Les autochtones vivant dans la communauté M’Boiji cohabitent au quotidien avec le contraste de deux réalités différentes. Bien qu’ils soient intégrés dans le village, ils sont également proches des zones urbanisées.
« Nous rencontrons quelques difficultés. Nos keringués (enfants) ont l’habitude de mettre peu de vêtements et ils se sentent un peu intimidés par les juruás (non autochtones) », commente le cacique.
Luis explique qu’il y a actuellement 42 familles de l’ethnie tupi-guarani qui vivent à Mogi das Cruzes mais qu’il n’y a pas assez de logements pour tous dans le village de M’Boiji. C’est pour cette raison que la plupart des autochtones vivent intégrés dans l’environnement urbain ou dans d’autres villages qui restent méconnus.
« Nous travaillons à une meilleure organisation du village afin de faire revenir d’autres parents. Nous ne voulons pas qu’ils subissent l’influence de la vie urbaine, qu’ils s’attachent uniquement à des biens matériels, à des vices et qu’ils cessent de respecter la nature », explique-t-il.
Education
Dans le village, il y a une école où 11 keringués âgés de 6 ans étudient tous les jours. Ils suivent des cours de guarani, de langue portugaise, de chant, de danses et un enseignement sur la faune et la flore.
Le cacique explique que l’éducation est primordiale pour la survie de la culture autochtone.
« Ceux qui sont nés au XXIème siècle doivent étudier, chercher la connaissance et apprendre à utiliser la technologie à leur avantage.
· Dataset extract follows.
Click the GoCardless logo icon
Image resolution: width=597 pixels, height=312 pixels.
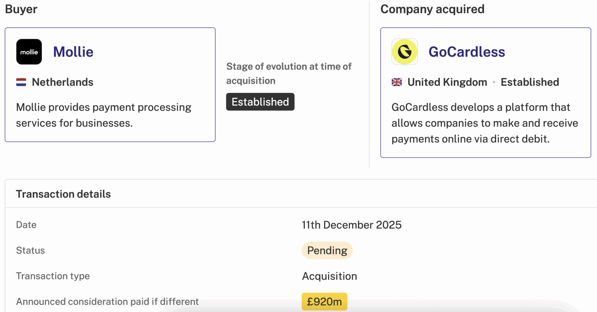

Cependant, l’autochtone a également besoin de comprendre d’où il vient ainsi que la valeur de notre culture », affirme-t-il.
Actuellement, les chefs du village de M’Boiji participent à des réunions avec le Secrétariat à l’Education de la municipalité. Les autochtones demandent que leur école soit intégrée au réseau d’enseignement municipal. Ainsi, la communauté pourra recevoir l’aide financière nécessaire au maintien du fonctionnement de l’école.
« Un peuple qui ne préserve pas sa culture est un peuple sans âme. Nous devons préparer nos xondaros (jeunes guerriers) à poursuivre notre combat. C’est pour cela que nous nous battons pour l’éducation de nos keringués ».